1. Field of the Invention
The present invention relates to a magnetic sensor for detecting an angle that the direction of an external magnetic field forms with respect to a reference direction.
2. Description of the Related Art
In recent years, magnetic sensors have been widely used to detect the rotational position of a target object in various applications such as detecting the rotational position of an automotive steering wheel. Linear encoders for detecting a linear displacement of a target object also use magnetic sensors. Systems using such a magnetic sensor are typically provided with means (for example, a magnet) for generating an external magnetic field that rotates in direction in conjunction with the rotation or linear movement of the target object. The magnetic sensor detects the angle that the direction of the external magnetic field forms with respect to a reference direction. The rotational position or linear displacement of the target object is thus detected.
There have been known magnetic sensors that have two bridge circuits (Wheatstone bridge circuits) as shown in U.S. Pat. No. 6,943,544, U.S. Pat. No. 6,633,462, and U.S. Patent Application Publication No. 2009/0206827 A1. In such magnetic sensors, the two bridge circuits each include four magnetoresistive elements (hereinafter, referred to as MR elements). Each bridge circuit detects the intensity of a component of the external magnetic field in one direction, and outputs a signal that indicates the intensity. The output signals of the two bridge circuits differ in phase by ¼ the period of the output signals of the respective bridge circuits. The angle that the direction of the external magnetic field forms with respect to a reference direction is calculated based on the output signals of the two bridge circuits.
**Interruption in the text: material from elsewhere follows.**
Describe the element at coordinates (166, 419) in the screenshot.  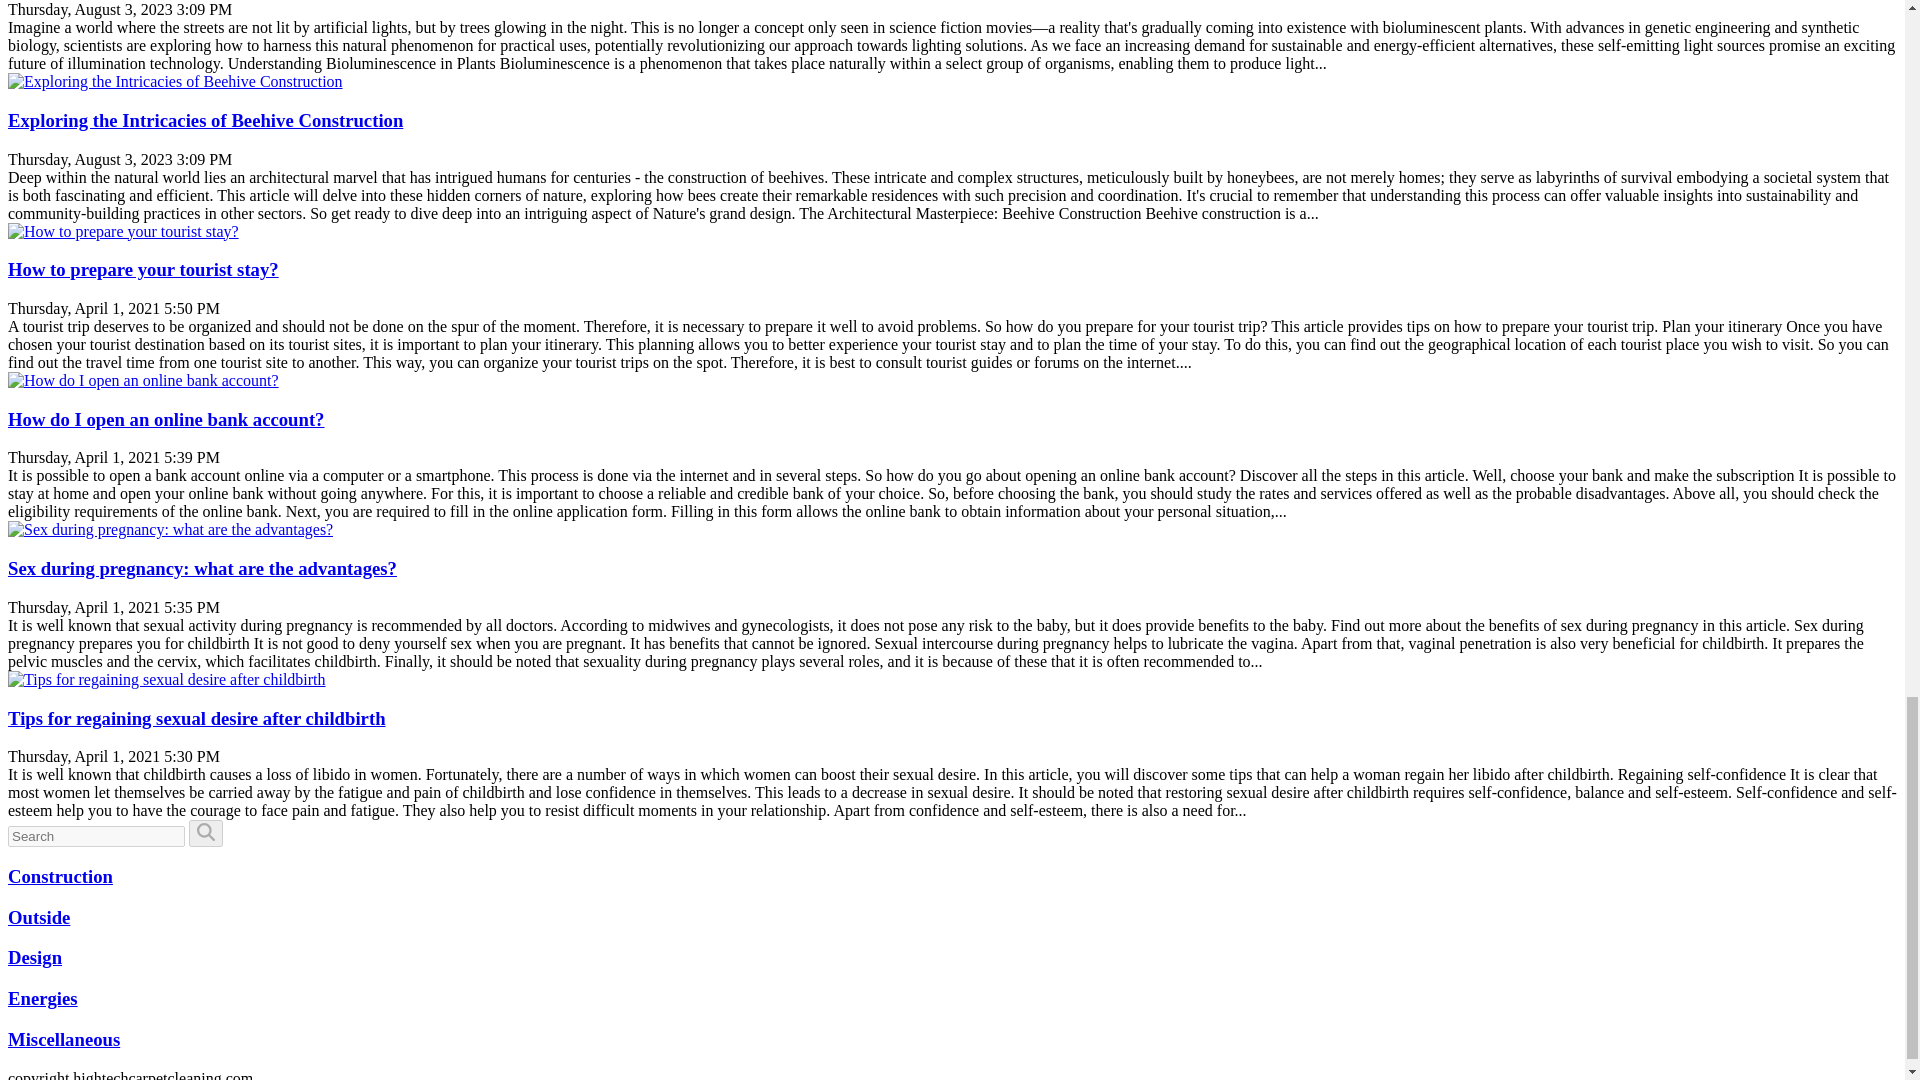
I see `How do I open an online bank account?` at that location.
When the magnetic sensor using MR elements lies in an external magnetic field that rotates in direction, the waveforms of the output signals corresponding to the resistances of the MR elements ideally trace sinusoidal curves (including both sine and cosine waveforms). As described in U.S. Pat. No. 6,633,462, however, it is known that the output signal waveforms of the MR elements are sometimes distorted from the sinusoidal curves. The distortion of the output signal waveforms of the MR elements can cause an error in the angle detected by the magnetic sensor. The major causes for the distortion of the output signal waveforms of the MR elements are broadly classified into one ascribable to the MR elements and one ascribable to the external magnetic field.
Now, examples of the situation where the output signal waveforms of the MR elements are distorted due to the MR elements will be described for cases where the MR elements are giant magnetoresistive (GMR) elements or tunneling magnetoresistive (TMR) elements. GMR elements and TMR elements each have a magnetization pinned layer whose direction of magnetization is pinned, a free layer whose direction of magnetization varies with the direction of the external magnetic field, and a nonmagnetic layer disposed between the magnetization pinned layer and the free layer. One of the examples where the output signal waveforms of the MR elements are distorted due to the MR elements is when the direction of magnetization of the magnetization pinned layer varies due to the influence of the external magnetic field or the like. Such a situation is likely to occur when the external magnetic field has a relatively high intensity. Another example where the output signal waveforms of the MR elements are distorted due to the MR elements is when the direction of magnetization of the free layer does not coincide with the direction of the external magnetic field due to such factors as the shape anisotropy and coercivity of the free layer. Such a situation is likely to occur when the external magnetic field has a relatively low intensity.
On the other hand, one of the examples where the output signal waveforms of the MR elements are distorted from a sinusoidal curve due to the external magnetic field is when the direction of the external magnetic field or the intensity of a component of the external magnetic field in one direction makes no sinusoidal change. Such a situation is likely to occur when detecting the direction of the external magnetic field occurring from the outer periphery of a rotating body that has one or more pairs of N and S poles arranged alternately in an annular configuration, or when detecting the direction of the external magnetic field occurring from the outer periphery of a moving body that has a plurality of pairs of N and S poles arranged alternately in a linear configuration and moves in the direction of arrangement of the N and S poles.
U.S. Pat. No. 6,633,462 discloses a magnetoresistive sensor in which a main detection element having a main reference magnetization axis is electrically connected with two corrective detection elements each having a reference magnetization axis oblique to the main reference magnetization axis, so that the detection angle is corrected. The sensor, however, requires that the corrective detection elements be optimized in design according to various design conditions including the resistances, size, and materials of the main detection element and the corrective detection elements as well as the intensity of the external magnetic field. This causes the problem of difficulty in designing the sensor.
The description so far has been given of the problem that a magnetic sensor that uses MR elements can cause an error in the angle detected by the magnetic sensor. Nevertheless, such a problem applies to all magnetic sensors that detect the angle the direction of an external magnetic field forms with respect to a reference direction.